A diplomacia é uma ação de criação e desenvolvimento de pontes entre os povos, através de técnicos especializados para tal, os diplomatas. Atrás dos diplomatas estão os Estados, os decisores, os políticos. Nós podemos propor e forjar soluções, à luz da nossa experiência anterior, lida na História. Mas não fazemos milagres! Sem a existência da vontade política, não há espaço para a diplomacia intervir. Em todos os cenários de conflito que referiu, há soluções diplomáticas possíveis, mais ou menos agradáveis ou desagradáveis para as partes em litígio. Nós conhecemo-las todas. A questão é apenas haver condições para as "enforce", como se diz na nossa gíria.

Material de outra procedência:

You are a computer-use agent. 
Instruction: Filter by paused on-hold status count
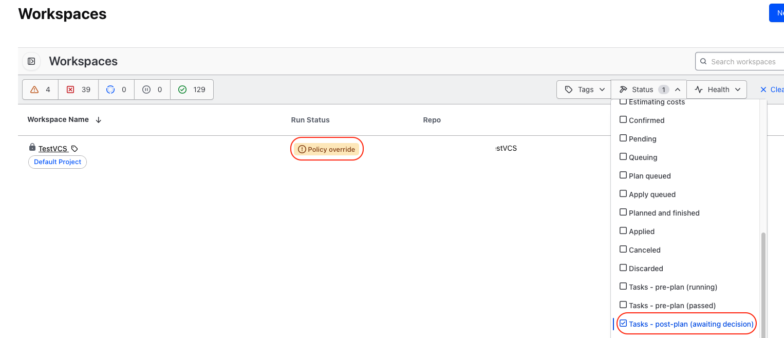coord(152,90)
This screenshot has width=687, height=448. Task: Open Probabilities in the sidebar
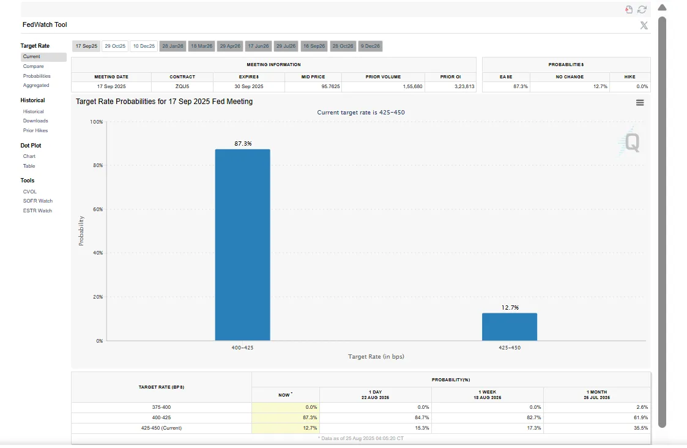point(37,76)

- Qual é a diplomacia mais poderosa da atualidade? A chinesa? 

A diplomacia chinesa está muito atrasada face ao poder real que a China tem pelo mundo. Mas lá chegarão! São poderosas as diplomacias dos países poderosos. Se eles têm força, as suas diplomacias ganharão com isso. Eu costumo dizer que, em qualquer parte do mundo, um embaixador americano é sempre influente, não porque seja mais competente ou capaz mas, muito simplesmente, pela força que tem por detrás. Como um embaixador francês ou alemão na União Europeia. Difícil é conseguir ser relevante representando um país sem grande expressão de poder. E alguns diplomatas portugueses provaram e provam que isso é possível.

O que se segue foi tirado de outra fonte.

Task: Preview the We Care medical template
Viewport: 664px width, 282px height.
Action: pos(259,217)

- Qual foi a personagem mais fascinante que conheceu na sua atividade profissional?

Confesso que não sou muito dado à "glorificação" dos meus interlocutores - ou, então, não conheci mesmo gente muito fascinante. Encontrei pessoas competentes, capazes, com visão, com carisma. já não fui do tempo de um Churchill, de um De Gaulle. Nunca tive o ensejo de me cruzar com Thatcher ou Mitterrand, nem conheci o Mandela. Falei, mas já tarde na sua vida, com uma figura por cuja visão tenho um imenso respeito e que teve uma grande importância na política europeia: Jacques Delors. Ainda vi Helmut Khol em ação, assisti a reuniões com Bill Clinton, Tony Blair ou Jacques Chirac, conversei com Gorbachev e com Arafat, falei bastante com Lula. Foi tudo gente com relevância para o nosso mundo. Quanto a portugueses, pude testemunhar o prestígio internacional de Mário Soares e de António Guterres.

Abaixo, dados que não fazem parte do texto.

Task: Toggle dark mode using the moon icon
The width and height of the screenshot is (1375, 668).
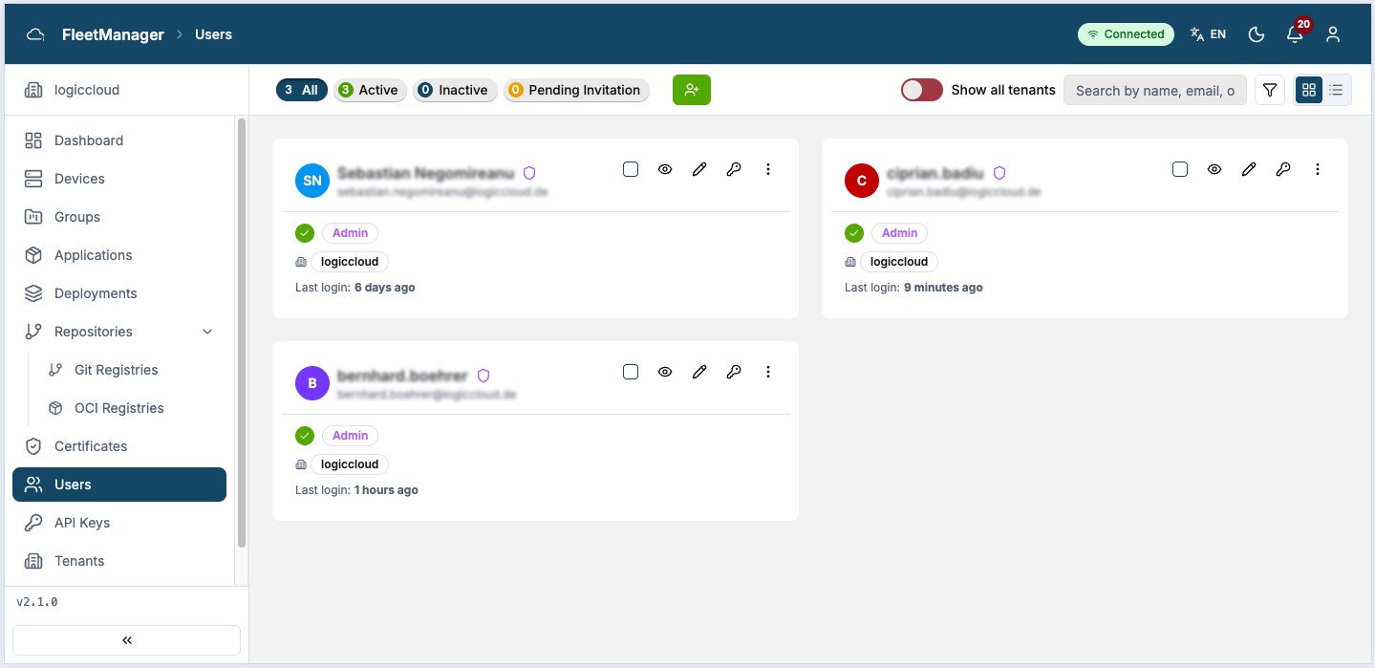Action: [1257, 34]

- Quem foi o político mais importante com quem teve de lidar?

Quando exerci funções políticas, estava subordinado a uma hierarquia e os políticos "importantes" tinham como interlocutores pessoas que estavam acima de mim. Enquanto embaixador, os políticos não nos têm, em geral, por interlocutores, salvo para conversas sociais. 

- Porque é que o Ministério dos Negócios Estrangeiros não é sempre atribuído a um diplomata do topo da carreira?

Em democracia, já aconteceu, por mais de uma vez, o lugar de ministro dos Negócios Estrangeiros ter sido ocupado por diplomatas do topo da carreira, embora sempre por períodos curtos. Mas, na minha perspetiva, essa não parece ser a solução que melhor protege as Necessidades, no equilíbrio interno dentro dos governos. O MNE ganha sempre, em força e relevância, quando a sua titularidade é atribuída a um político com poder no respetivo partido. E os diplomatas nunca têm esse poder.

(Texto completo da entrevista concedida a António Freitas de Sousa)

3 comentários:

Lino Silva disse...

Tenho dificuldade em aceder ao blogue. Aparece como não seguro.

Flor disse...

Muito obrigada pelo extenso texto que vou ler com atenção.

Francisco Melo disse...

Senhor Embaixador, antes de mais, muitos parabéns pelo livro! Pegando na pergunta sobre a influência dos diplomatas dos países poderosos, sempre ouvi dizer que a diplomacia do Vaticano também era muito boa, pela sua experiência. Qual é a sua opinião acerca disso?